As in part 1, we read the lines and add a border of dots on all sides.

We define a function `nearest2Nums(x,y)` that for a given location check if any neighbours are digits (line 6). Then at line 7 we find the start location in the current row for the number that contains that digit and return the `[x,y]` location for that number.

At line 8 we sort these coordinates and eliminate duplicates (since one number might have multiple digits neighbouring that ‘*’) and then filter solutions where there are exactly 2 numbers. Since we have wrapped the result in `[` and `]` we actually have a list of a list of coordinate pairs and so the filter will return either this list (if it has 2 elements) or null if the list is filtered out. The `[0]` unwraps the resulting list back into a simple list of coordinate pairs.
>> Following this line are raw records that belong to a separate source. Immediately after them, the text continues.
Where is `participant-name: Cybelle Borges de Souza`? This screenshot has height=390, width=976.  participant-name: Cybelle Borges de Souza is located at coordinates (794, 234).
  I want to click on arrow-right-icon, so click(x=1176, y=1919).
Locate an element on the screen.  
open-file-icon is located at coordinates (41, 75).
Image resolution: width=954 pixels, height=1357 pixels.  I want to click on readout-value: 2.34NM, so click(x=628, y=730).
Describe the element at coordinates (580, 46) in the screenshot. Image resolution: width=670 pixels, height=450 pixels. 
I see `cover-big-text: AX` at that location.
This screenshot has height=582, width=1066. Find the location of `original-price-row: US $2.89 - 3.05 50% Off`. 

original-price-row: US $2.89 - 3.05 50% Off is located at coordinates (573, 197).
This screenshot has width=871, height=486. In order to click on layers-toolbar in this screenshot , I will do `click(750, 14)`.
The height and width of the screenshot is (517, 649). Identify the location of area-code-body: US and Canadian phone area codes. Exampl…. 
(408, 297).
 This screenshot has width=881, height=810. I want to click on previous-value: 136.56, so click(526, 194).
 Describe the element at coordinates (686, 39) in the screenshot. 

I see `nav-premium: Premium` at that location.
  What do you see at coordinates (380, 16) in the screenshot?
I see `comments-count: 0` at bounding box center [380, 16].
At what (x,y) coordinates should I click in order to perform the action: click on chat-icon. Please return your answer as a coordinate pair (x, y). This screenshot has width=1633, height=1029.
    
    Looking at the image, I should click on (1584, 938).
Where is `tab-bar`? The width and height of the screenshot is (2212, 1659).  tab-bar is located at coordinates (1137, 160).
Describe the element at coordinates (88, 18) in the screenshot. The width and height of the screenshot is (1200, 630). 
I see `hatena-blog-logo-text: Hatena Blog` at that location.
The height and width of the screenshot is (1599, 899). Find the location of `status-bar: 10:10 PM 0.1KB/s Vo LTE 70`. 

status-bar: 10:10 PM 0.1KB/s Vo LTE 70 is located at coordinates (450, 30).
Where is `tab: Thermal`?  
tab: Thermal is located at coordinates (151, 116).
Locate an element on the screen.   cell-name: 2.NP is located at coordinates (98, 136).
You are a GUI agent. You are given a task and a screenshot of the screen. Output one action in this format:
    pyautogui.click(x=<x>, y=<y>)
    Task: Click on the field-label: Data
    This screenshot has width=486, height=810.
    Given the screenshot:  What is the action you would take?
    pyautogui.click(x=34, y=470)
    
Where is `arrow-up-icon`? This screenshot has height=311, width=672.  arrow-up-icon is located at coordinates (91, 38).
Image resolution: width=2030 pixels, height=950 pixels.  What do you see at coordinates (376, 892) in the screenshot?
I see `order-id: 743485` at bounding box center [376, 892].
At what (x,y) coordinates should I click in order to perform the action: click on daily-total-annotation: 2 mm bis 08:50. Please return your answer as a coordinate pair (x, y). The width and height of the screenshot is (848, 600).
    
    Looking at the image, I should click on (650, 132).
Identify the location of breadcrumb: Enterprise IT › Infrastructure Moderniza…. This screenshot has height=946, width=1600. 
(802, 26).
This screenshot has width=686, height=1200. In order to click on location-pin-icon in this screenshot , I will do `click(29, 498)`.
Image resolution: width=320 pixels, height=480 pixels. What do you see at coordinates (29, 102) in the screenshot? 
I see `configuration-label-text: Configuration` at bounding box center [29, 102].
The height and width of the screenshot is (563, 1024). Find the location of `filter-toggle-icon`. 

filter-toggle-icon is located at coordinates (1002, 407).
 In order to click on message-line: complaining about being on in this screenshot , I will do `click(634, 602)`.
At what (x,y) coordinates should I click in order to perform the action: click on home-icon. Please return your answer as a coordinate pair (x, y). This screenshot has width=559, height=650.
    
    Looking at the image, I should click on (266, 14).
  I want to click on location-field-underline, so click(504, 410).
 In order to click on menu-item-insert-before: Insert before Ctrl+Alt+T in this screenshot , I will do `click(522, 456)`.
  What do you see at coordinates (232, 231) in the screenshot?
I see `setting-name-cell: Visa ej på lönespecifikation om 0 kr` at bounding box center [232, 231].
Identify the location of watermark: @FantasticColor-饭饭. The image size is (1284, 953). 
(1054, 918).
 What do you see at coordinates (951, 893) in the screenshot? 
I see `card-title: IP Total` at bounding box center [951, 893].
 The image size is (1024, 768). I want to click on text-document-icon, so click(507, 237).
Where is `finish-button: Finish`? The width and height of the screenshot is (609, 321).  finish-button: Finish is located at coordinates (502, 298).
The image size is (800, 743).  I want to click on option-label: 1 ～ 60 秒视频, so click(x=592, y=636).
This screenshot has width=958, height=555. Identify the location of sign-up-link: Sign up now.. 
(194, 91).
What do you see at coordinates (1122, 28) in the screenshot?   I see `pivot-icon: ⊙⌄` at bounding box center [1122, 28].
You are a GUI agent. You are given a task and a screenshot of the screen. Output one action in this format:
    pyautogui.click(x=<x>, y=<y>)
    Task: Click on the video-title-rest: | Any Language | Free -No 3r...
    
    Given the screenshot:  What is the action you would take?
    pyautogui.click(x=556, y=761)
At line 9, if the `nums` result was non-null, we map the coordinates into the numbers at those locations by finding the ending digit, grabbing the substring and converting to an `int`.

Line 10 turns the 2 element list into a list of a list of 2 elements so we can multiply the two numbers together.

Line 11 returns `null` if the location did not have exactly two neighbouring numbers.

Line 14 searches all grid locations for ‘*’ and uses the `nearest2Nums()` function to return null or the product of the 2 numbers (if they exist). By using `flatMap()` we ignore `null` values and can then invoke `sum()` to sum everything together.